ガラパロ書きにとって、一年一度、ガラカメ愛、いやシャチョー愛が試される試金石的なこの日に、今年も何とかお話を書く事が出来ました。
ただただ、”シャチョーに(せめてパロの中だけででも)幸あれ!” という気持ちだけで書いたお話なので、そんな雰囲気のお話になっていれば幸いです。

誕生日がくるたびに、誕生日がらみのネタを毎度毎度、絞り出さなければならないこの行事ですが、

”ぴんぽーん♪宅急便です!”
”来ちゃった!”

今年、思いついたネタはそれだけでした。
そこから金の延べ棒(謎)でネタを伸ばして、伸ばして、伸ばして、ピザ三枚分ぐらいにはなったでしょうか。(謎)
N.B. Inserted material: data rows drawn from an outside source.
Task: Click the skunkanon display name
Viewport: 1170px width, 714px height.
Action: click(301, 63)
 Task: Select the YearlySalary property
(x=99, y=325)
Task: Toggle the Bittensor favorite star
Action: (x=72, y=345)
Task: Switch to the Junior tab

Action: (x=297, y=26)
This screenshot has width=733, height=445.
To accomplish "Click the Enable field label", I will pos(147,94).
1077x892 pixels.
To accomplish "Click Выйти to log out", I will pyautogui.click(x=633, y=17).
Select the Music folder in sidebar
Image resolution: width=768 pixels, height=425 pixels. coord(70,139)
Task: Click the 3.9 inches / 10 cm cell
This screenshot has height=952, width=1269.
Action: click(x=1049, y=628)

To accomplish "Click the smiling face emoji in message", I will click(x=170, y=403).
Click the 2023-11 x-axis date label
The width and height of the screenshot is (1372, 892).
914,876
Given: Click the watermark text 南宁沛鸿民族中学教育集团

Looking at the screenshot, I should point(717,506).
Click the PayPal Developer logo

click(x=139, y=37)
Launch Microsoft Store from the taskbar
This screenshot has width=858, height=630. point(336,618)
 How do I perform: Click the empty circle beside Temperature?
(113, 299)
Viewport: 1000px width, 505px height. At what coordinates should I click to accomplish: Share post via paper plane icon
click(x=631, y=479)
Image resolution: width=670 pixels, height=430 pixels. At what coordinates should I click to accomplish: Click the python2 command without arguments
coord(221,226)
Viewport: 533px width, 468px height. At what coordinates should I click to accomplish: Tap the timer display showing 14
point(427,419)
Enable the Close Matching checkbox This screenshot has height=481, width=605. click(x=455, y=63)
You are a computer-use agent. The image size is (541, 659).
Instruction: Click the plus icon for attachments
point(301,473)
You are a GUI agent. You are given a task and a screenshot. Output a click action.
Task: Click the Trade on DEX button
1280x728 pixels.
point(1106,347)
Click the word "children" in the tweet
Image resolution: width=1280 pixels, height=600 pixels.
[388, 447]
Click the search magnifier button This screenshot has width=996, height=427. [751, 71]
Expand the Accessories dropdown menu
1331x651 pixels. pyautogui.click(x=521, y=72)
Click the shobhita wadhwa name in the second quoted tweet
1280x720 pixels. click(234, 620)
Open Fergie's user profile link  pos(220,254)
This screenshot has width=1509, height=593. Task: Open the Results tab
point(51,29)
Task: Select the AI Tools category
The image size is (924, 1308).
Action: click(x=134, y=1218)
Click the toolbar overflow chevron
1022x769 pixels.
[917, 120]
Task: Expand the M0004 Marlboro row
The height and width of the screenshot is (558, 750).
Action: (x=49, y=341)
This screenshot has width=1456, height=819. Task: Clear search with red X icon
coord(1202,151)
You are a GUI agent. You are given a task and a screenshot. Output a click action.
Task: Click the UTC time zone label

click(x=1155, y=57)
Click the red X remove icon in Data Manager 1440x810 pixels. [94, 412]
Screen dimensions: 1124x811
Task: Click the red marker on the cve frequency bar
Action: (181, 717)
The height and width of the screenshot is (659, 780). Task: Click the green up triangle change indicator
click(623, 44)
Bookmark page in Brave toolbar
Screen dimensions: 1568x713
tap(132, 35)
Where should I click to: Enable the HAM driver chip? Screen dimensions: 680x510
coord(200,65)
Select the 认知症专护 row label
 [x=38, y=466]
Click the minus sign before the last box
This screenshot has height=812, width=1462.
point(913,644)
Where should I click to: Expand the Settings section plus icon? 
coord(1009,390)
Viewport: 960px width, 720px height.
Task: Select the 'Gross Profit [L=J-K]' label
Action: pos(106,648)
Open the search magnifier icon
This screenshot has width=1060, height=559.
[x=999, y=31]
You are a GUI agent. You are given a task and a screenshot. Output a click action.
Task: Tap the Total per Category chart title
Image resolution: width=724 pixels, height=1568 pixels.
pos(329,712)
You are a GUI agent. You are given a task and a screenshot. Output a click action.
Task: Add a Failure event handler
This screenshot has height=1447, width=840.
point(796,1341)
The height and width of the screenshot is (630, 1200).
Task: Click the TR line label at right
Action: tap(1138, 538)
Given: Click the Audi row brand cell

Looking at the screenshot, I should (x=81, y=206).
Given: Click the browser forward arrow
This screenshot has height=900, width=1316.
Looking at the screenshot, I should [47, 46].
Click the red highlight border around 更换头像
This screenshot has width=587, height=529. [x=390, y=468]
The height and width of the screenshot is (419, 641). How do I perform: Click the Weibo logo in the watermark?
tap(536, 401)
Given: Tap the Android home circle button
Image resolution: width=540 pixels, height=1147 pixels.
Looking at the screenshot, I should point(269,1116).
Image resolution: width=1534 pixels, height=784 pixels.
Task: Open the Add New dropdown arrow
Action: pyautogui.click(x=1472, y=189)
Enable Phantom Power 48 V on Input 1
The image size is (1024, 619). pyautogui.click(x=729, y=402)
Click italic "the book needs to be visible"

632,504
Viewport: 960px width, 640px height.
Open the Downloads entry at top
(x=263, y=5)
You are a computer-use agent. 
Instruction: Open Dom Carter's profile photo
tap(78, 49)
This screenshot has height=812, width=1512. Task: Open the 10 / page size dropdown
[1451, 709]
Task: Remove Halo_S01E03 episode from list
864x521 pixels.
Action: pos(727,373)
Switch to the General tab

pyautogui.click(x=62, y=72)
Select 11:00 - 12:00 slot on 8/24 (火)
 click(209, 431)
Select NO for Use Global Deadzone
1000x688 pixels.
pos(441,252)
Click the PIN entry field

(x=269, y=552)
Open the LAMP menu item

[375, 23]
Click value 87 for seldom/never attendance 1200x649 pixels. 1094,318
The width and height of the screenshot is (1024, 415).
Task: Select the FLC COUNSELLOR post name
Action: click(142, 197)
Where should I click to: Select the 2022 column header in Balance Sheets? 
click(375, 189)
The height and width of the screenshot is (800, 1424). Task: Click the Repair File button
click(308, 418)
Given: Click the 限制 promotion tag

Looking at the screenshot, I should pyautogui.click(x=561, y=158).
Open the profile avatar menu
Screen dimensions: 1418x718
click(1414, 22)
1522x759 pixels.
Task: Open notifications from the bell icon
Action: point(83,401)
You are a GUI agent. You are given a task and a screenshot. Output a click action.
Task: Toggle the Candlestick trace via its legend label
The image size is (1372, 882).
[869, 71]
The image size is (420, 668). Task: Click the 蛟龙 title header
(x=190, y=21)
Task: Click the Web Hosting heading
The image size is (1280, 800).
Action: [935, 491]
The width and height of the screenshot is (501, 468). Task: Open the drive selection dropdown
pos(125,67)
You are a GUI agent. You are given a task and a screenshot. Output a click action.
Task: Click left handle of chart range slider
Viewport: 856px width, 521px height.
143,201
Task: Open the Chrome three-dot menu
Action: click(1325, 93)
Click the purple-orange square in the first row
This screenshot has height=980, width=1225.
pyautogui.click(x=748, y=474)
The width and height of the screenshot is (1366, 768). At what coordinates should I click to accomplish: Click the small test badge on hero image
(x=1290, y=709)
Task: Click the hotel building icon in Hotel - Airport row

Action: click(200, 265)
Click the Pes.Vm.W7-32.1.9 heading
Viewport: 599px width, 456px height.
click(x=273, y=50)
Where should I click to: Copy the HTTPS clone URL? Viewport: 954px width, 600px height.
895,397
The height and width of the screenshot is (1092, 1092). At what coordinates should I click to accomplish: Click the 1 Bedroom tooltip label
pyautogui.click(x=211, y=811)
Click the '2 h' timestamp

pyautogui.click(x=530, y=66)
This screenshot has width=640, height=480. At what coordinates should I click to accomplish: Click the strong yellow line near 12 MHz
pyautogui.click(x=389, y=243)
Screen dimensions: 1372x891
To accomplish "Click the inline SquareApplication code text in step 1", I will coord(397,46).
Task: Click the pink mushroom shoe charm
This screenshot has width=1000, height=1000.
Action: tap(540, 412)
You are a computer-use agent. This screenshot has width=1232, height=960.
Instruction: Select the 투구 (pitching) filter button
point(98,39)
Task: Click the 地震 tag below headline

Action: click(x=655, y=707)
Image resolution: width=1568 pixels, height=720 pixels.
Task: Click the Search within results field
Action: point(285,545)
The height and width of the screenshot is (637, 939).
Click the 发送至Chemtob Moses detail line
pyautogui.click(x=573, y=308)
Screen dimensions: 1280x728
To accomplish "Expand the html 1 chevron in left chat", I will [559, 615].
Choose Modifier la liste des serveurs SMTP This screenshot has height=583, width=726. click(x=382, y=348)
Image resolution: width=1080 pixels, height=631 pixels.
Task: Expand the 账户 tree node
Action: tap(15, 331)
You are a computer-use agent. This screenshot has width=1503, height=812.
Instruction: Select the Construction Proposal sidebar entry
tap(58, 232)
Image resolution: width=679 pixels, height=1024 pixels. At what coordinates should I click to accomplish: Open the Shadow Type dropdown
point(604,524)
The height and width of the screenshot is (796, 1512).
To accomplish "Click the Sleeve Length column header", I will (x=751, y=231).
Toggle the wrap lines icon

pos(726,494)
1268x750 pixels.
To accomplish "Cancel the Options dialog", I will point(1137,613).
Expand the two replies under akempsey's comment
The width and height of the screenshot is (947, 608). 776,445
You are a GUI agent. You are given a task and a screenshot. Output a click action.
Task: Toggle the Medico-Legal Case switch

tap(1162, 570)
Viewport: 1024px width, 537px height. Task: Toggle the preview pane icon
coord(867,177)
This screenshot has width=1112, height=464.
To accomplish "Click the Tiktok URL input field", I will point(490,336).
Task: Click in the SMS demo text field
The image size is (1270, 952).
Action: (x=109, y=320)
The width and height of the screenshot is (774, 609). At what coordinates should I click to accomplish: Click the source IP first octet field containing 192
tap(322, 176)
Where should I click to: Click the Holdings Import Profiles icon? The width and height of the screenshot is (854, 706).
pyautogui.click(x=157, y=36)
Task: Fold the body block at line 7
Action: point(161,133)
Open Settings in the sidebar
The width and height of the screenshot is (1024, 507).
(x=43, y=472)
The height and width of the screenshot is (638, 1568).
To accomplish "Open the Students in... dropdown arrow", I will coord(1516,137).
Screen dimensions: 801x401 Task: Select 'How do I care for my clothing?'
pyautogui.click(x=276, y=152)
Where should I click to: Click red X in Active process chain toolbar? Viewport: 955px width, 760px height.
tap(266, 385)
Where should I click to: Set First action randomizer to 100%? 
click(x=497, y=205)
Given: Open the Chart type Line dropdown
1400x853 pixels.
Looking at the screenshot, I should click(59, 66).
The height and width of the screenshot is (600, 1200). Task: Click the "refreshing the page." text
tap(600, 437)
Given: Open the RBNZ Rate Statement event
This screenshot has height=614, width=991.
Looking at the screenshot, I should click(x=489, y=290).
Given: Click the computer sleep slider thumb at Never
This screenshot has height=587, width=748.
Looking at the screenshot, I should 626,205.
清々しいほどの朝チュンですが、誕生日ネタ&WEBではこのぐらいの爽やかさがちょうどいいような気がしましてね。WEBでは二度とエロは書かない宣言もしてるので、エロエロしいのはまた同人誌のほうで でも……。


速水さーん、永遠の3?歳。(うちではいつも33歳、なんでだ 笑)
お誕生日おめでとうございまーす! 
”憧れの大人の男”の代名詞であったはずのあなたが、いつの間にやら”年しーたのおとこのこ”になってしまって久しい訳ですが、細かい事には目を瞑りま すので、早いとこほんとに幸せになって下さい。お願いしますっ!!

という訳で、お付き合い頂きありがとうございました!
今年も出そうもない50巻ですが、シャチョー祭をお祝いする気持ちだけでも皆様と分かち合えたのであれば幸いです。